-- The task --
Once you find the line with "Bike Subscription in Nizampet (257, 1435)" in the data that follows, repeat it and every line after it exactly, through the line with "TVS Apache RTR 160 (310, 2056)".

START Records to process

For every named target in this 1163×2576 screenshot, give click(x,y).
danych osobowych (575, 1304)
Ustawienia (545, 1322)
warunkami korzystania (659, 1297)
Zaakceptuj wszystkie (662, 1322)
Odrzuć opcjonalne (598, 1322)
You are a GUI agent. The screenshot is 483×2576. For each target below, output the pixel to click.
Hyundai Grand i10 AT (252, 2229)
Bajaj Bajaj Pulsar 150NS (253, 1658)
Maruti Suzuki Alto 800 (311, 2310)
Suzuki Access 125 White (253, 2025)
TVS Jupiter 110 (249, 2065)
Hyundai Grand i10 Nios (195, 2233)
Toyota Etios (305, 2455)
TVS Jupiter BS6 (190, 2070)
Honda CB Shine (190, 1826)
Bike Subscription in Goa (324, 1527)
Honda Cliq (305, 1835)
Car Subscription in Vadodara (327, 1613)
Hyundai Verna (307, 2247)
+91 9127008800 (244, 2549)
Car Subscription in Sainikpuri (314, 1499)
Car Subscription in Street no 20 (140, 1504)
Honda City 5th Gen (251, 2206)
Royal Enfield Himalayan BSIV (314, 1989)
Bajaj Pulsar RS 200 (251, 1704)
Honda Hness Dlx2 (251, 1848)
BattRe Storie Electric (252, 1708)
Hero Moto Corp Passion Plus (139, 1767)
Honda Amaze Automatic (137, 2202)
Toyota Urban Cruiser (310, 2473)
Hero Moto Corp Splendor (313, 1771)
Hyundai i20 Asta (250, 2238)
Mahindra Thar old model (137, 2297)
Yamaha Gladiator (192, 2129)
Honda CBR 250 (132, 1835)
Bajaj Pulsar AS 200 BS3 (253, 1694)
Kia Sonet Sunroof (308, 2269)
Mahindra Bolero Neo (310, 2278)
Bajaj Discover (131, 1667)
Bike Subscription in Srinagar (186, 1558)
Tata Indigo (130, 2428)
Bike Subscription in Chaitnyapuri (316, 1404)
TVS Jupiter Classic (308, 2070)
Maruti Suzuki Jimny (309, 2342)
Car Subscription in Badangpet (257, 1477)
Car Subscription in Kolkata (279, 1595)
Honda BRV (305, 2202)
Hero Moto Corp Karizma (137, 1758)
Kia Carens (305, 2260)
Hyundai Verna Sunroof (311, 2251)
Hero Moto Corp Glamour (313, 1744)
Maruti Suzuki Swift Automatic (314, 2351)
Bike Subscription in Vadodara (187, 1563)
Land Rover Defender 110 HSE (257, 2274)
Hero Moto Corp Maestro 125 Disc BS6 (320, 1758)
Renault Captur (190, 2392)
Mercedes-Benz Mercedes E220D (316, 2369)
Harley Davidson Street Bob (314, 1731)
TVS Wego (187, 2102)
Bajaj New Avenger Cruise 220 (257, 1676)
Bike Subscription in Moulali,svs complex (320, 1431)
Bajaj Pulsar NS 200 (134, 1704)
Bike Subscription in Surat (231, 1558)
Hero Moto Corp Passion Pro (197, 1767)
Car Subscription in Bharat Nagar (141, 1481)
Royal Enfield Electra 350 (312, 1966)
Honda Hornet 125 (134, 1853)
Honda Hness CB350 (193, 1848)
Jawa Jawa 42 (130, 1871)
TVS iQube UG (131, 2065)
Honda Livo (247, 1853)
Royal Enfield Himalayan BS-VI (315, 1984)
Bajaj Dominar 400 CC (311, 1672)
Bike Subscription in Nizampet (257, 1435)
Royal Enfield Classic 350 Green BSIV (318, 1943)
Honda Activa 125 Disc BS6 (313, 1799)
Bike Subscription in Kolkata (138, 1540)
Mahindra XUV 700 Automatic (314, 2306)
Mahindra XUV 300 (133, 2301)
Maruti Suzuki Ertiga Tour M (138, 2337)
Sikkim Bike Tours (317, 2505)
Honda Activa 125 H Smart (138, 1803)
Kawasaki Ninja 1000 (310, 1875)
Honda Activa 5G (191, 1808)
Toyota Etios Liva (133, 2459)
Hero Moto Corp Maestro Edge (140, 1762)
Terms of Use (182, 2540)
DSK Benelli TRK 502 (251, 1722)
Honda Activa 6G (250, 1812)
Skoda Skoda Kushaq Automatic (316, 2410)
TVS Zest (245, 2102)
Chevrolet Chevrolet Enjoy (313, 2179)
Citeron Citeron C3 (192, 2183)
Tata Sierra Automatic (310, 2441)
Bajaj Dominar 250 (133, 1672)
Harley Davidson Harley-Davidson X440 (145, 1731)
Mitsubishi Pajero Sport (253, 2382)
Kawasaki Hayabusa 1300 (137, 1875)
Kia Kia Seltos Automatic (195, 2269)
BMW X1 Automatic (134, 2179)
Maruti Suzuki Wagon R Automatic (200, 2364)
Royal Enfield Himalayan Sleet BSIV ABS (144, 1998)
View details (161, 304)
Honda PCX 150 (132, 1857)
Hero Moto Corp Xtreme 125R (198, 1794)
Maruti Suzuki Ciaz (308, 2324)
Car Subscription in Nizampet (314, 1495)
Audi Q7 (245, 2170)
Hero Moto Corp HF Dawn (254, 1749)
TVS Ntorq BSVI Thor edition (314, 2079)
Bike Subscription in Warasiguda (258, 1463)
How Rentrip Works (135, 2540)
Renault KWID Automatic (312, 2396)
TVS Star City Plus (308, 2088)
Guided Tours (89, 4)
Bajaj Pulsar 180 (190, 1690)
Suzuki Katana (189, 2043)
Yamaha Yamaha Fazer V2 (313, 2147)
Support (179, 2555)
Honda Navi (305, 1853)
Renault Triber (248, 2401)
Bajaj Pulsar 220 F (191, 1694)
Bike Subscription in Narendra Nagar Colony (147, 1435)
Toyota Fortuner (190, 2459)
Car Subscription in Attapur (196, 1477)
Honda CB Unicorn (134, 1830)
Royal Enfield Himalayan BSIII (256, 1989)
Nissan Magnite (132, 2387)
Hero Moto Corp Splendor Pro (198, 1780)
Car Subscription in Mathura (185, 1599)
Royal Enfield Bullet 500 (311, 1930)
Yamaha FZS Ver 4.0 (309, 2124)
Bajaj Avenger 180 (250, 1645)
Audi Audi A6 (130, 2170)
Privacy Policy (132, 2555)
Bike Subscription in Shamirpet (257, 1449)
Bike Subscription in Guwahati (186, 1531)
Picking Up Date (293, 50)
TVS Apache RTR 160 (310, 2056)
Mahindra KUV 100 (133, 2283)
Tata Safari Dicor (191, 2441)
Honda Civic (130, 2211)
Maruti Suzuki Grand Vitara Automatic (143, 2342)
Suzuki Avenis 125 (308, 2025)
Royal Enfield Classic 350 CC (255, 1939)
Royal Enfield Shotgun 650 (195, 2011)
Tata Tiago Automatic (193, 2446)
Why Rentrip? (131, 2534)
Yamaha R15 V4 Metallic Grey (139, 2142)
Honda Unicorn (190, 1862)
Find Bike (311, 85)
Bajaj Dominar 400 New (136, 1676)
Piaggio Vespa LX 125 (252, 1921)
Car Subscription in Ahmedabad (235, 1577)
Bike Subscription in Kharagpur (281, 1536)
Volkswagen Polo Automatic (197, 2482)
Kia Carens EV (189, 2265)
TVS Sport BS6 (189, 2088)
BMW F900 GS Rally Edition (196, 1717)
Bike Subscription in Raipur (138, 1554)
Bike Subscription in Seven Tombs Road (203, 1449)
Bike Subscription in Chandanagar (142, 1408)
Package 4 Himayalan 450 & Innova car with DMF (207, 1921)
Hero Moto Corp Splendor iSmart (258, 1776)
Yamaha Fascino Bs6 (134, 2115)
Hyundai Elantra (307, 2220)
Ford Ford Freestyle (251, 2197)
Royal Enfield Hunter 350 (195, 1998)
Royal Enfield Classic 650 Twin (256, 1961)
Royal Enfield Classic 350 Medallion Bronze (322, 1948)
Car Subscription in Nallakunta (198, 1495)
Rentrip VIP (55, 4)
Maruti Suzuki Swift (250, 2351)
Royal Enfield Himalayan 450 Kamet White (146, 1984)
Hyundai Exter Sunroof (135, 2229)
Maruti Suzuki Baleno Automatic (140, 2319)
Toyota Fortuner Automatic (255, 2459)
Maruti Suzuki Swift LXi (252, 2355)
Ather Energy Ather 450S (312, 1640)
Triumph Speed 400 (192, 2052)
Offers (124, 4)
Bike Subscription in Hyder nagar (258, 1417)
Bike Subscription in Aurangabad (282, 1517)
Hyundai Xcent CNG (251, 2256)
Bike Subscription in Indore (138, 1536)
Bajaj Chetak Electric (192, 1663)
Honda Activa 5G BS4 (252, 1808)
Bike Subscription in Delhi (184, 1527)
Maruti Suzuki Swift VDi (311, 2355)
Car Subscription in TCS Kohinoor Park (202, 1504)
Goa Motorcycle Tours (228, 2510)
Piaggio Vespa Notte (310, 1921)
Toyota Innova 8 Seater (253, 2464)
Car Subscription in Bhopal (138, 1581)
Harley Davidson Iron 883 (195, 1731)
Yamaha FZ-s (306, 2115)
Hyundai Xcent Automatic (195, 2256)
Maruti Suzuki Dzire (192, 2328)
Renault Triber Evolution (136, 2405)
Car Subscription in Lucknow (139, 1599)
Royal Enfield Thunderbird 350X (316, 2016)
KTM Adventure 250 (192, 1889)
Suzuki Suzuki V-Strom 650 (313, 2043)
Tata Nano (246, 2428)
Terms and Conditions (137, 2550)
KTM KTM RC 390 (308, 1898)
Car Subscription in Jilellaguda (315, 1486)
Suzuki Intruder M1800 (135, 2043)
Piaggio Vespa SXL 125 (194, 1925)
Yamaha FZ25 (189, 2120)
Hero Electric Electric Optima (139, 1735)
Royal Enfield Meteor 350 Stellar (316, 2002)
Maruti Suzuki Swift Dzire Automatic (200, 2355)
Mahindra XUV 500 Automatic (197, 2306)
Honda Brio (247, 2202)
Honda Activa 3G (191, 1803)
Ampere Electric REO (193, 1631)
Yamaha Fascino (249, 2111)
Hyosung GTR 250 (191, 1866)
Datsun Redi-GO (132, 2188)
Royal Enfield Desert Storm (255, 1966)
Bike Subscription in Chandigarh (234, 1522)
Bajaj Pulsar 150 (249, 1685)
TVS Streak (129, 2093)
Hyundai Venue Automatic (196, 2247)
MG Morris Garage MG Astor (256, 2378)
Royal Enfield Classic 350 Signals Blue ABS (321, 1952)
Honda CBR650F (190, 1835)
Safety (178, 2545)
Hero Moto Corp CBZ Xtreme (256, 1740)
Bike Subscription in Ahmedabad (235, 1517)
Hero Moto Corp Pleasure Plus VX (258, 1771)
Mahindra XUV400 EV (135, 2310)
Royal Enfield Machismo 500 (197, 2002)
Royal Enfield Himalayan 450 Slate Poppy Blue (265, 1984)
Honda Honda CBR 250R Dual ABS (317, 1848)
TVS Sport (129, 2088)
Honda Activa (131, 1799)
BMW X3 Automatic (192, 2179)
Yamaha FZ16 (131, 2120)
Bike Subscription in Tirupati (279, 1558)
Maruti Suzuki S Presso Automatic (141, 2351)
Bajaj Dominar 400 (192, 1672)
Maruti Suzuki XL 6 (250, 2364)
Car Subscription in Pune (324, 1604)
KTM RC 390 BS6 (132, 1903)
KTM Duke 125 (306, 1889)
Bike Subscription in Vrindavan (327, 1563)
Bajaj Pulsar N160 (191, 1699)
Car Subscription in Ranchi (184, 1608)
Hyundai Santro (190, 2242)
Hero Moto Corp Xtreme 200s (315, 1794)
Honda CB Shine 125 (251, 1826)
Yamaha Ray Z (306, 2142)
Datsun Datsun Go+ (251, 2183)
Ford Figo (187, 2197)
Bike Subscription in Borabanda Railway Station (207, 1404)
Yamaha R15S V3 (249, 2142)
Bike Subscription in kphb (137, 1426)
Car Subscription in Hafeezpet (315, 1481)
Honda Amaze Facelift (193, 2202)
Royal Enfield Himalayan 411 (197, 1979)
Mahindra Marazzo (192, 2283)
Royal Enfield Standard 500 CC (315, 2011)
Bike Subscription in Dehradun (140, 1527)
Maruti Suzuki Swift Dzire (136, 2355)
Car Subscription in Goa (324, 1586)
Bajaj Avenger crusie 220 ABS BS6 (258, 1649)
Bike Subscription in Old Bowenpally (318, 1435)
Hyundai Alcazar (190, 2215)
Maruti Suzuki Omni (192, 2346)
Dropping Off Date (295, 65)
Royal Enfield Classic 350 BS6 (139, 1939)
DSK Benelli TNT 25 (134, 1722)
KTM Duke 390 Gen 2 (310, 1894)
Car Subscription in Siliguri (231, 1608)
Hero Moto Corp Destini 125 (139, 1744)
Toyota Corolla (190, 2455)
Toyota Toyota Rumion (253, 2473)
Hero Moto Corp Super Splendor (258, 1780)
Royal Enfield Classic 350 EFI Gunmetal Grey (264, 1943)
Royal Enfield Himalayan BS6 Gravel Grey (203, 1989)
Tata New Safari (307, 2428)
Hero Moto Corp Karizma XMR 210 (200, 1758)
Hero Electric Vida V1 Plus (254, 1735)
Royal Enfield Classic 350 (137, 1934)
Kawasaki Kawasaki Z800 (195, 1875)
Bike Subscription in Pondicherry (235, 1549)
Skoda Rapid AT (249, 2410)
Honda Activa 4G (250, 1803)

END Records to process

-- Task result --
Bike Subscription in Nizampet (257, 1435)
Royal Enfield Classic 350 Green BSIV (318, 1943)
Honda Activa 125 Disc BS6 (313, 1799)
Bike Subscription in Kolkata (138, 1540)
Mahindra XUV 700 Automatic (314, 2306)
Mahindra XUV 300 (133, 2301)
Maruti Suzuki Ertiga Tour M (138, 2337)
Sikkim Bike Tours (317, 2505)
Honda Activa 125 H Smart (138, 1803)
Kawasaki Ninja 1000 (310, 1875)
Honda Activa 5G (191, 1808)
Toyota Etios Liva (133, 2459)
Hero Moto Corp Maestro Edge (140, 1762)
Terms of Use (182, 2540)
DSK Benelli TRK 502 (251, 1722)
Honda Activa 6G (250, 1812)
Skoda Skoda Kushaq Automatic (316, 2410)
TVS Zest (245, 2102)
Chevrolet Chevrolet Enjoy (313, 2179)
Citeron Citeron C3 (192, 2183)
Tata Sierra Automatic (310, 2441)
Bajaj Dominar 250 (133, 1672)
Harley Davidson Harley-Davidson X440 (145, 1731)
Mitsubishi Pajero Sport (253, 2382)
Kawasaki Hayabusa 1300 (137, 1875)
Kia Kia Seltos Automatic (195, 2269)
BMW X1 Automatic (134, 2179)
Maruti Suzuki Wagon R Automatic (200, 2364)
Royal Enfield Himalayan Sleet BSIV ABS (144, 1998)
View details (161, 304)
Honda PCX 150 (132, 1857)
Hero Moto Corp Xtreme 125R (198, 1794)
Maruti Suzuki Ciaz (308, 2324)
Car Subscription in Nizampet (314, 1495)
Audi Q7 (245, 2170)
Hero Moto Corp HF Dawn (254, 1749)
TVS Ntorq BSVI Thor edition (314, 2079)
Bike Subscription in Warasiguda (258, 1463)
How Rentrip Works (135, 2540)
Renault KWID Automatic (312, 2396)
TVS Star City Plus (308, 2088)
Guided Tours (89, 4)
Bajaj Pulsar 180 (190, 1690)
Suzuki Katana (189, 2043)
Yamaha Yamaha Fazer V2 (313, 2147)
Support (179, 2555)
Honda Navi (305, 1853)
Renault Triber (248, 2401)
Bajaj Pulsar 220 F (191, 1694)
Bike Subscription in Narendra Nagar Colony (147, 1435)
Toyota Fortuner (190, 2459)
Car Subscription in Attapur (196, 1477)
Honda CB Unicorn (134, 1830)
Royal Enfield Himalayan BSIII (256, 1989)
Nissan Magnite (132, 2387)
Hero Moto Corp Splendor Pro (198, 1780)
Car Subscription in Mathura (185, 1599)
Royal Enfield Bullet 500 (311, 1930)
Yamaha FZS Ver 4.0 (309, 2124)
Bajaj Avenger 180 (250, 1645)
Audi Audi A6 (130, 2170)
Privacy Policy (132, 2555)
Bike Subscription in Shamirpet (257, 1449)
Bike Subscription in Guwahati (186, 1531)
Picking Up Date (293, 50)
TVS Apache RTR 160 (310, 2056)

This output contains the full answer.